Un texte intime et émouvant de Paola Farinetti, épouse et compagne de vie et d’art de Gianmaria Testa, qui rappelle la vie passée à ses côtés entre musique, projets et quiétude des Langhe, où le moindre recoin de la maison garde la trace indélébile d’une passion artistique et d’un amour partagé.
PAOLA FARINETTI
Gianmaria était (est) mon mari et l’artiste que j’ai produit et avec lequel j’ai travaillé pendant plus de quinze ans.
Ensemble, nous avons fait un fils, plusieurs disques et de nombreux projets, parcourant le monde grâce à sa musique.
Nous avons vécu la majeure partie de notre vie ensemble à la campagne, dans une grande maison qui donne sur les collines de Castiglione Falletto et sur le silence des Langhe. Depuis notre balcon, l’on voyait d’un côté le château de Perno, résidence de la famille Einaudi, et de l’autre celui de Serralunga, élégant et élancé. Le village, qui comptait moins de 600 âmes, nous a accueillis avec un mélange de familiarité et d’exotisme, parce qu’il était évident que nous nous démarquions dans le panorama général, en raison de la musique et de nos fréquentations. Mais si cette contradiction apparente – l’exotisme et la familiarité – était rendue possible, c’était sans nul doute le mérite de Gianmaria plus que le mien, parce qu’il savait nouer des liens simples et directs avec tout le monde, jeunes ou vieux, aubergistes, peintres en bâtiment, œnologues, jardiniers, journalistes ou directeurs de grands théâtres, établissant immédiatement une familiarité chaleureuse et rassurante, faisant de lui un frère pour quiconque.

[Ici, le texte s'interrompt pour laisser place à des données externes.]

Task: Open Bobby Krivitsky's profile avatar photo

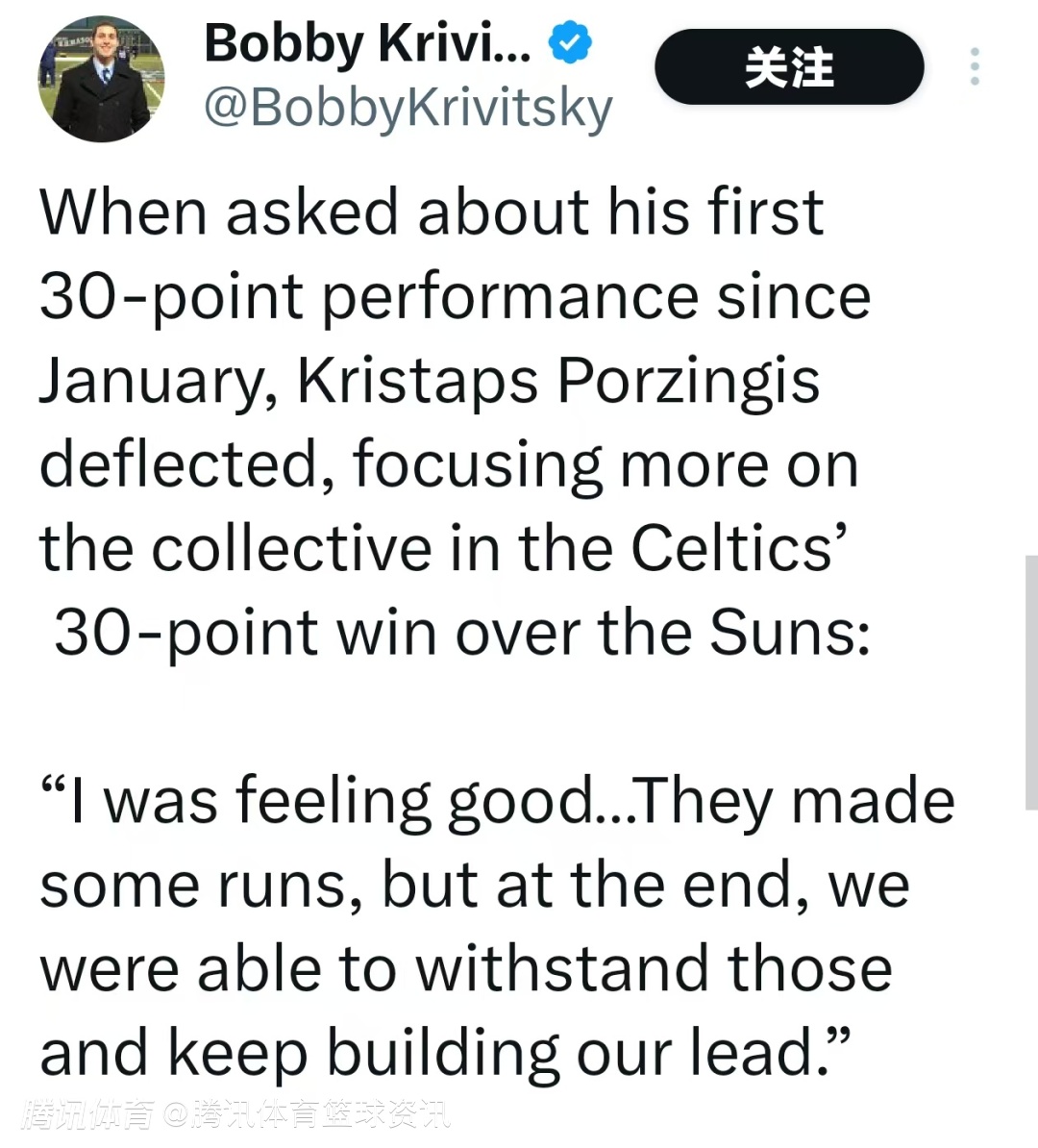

La maison s’élevait sur trois étages et, au rez-de-chaussée, il y avait un espace – la « Stanza della musica », la pièce de musique comme on l’appelait – dans lequel Gianmaria allait écrire ses chansons. C’est là, par exemple, que sont nées toutes les chansons de Da questa parte del mare, son album monographique dédié aux migrations contemporaines, celui qui l’a le plus marqué et qui signe probablement l’apogée de sa carrière artistique. Il descendait, et il remontait, après des heures ou des jours, pour me les faire écouter alors qu’elles n’étaient pas terminées, et nous en discutions.

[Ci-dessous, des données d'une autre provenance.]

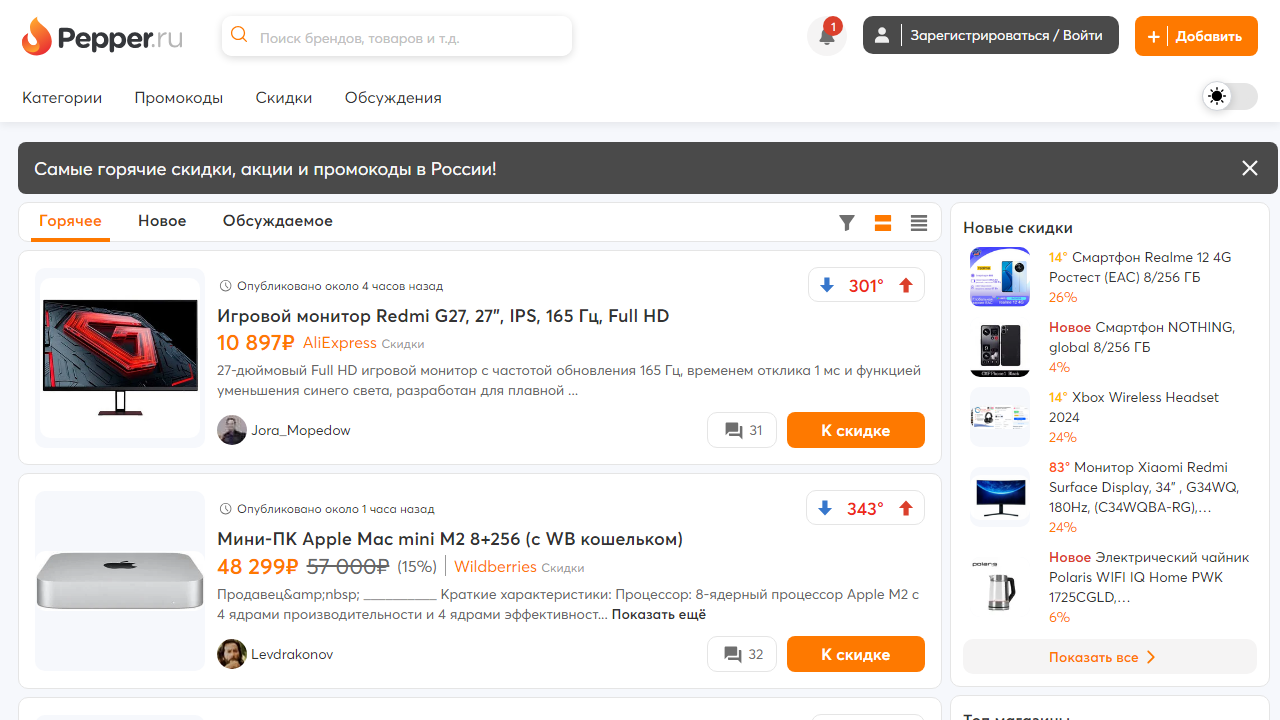This screenshot has width=1280, height=720.
Task: Click К скидке for Mac mini
Action: [x=855, y=654]
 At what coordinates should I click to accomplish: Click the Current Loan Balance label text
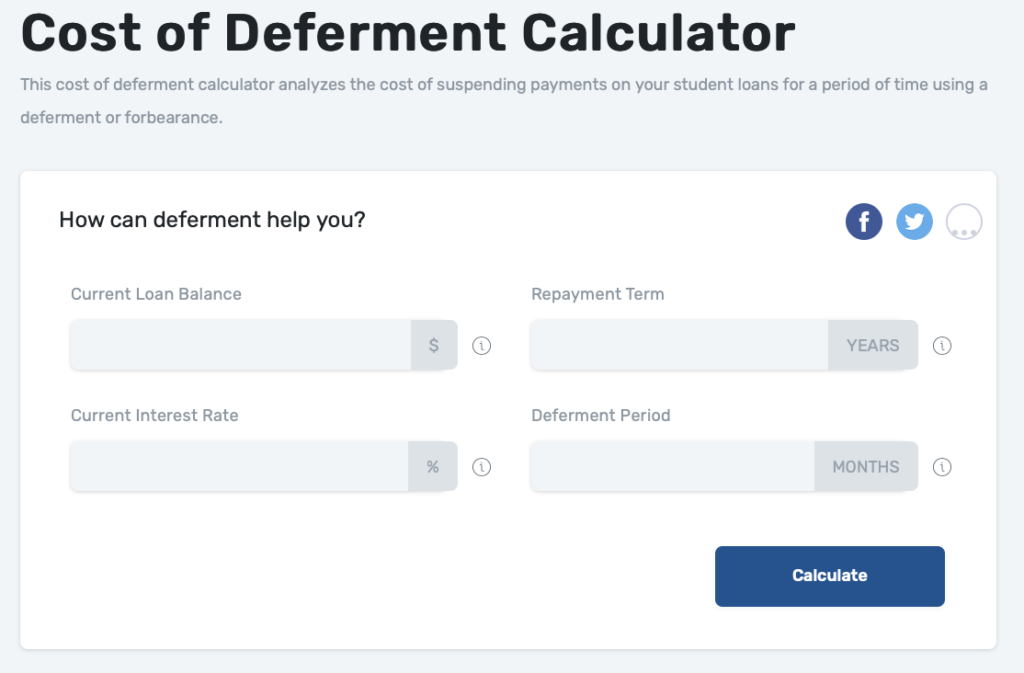156,294
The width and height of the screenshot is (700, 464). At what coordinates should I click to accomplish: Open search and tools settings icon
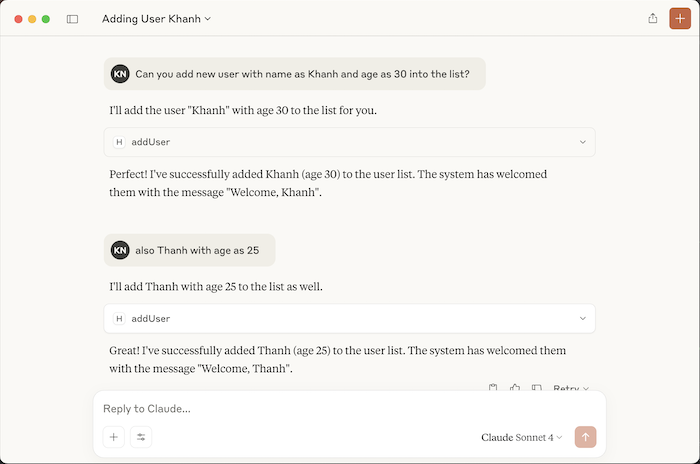(141, 437)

Gianmaria pouvait passer des mois sur les paroles, jusqu’à trouver le mot le plus juste, en termes de métrique et de sens, le mot irremplaçable, et s’il devait l’inventer, il l’inventait comme il l’a fait avec « spiove » ou « snevica », pour indiquer l’interruption de la pluie ou de la neige.
Toujours dans cette pièce prenaient vie les spectacles avec Erri De Luca et Gabriele Mirabassi : on répétait, on mêlait les mots et la musique, puis on montait partager des repas improvisés, avec des spaghetti et du bon vin. Cette maison a servi de décor et de plateau pour le tournage du clip vidéo de la chanson Nuovo, réalisé par l’acteur et ami Giuseppe Battiston, avec pour protagonistes notre fils de 5 ans, les vignes et le village.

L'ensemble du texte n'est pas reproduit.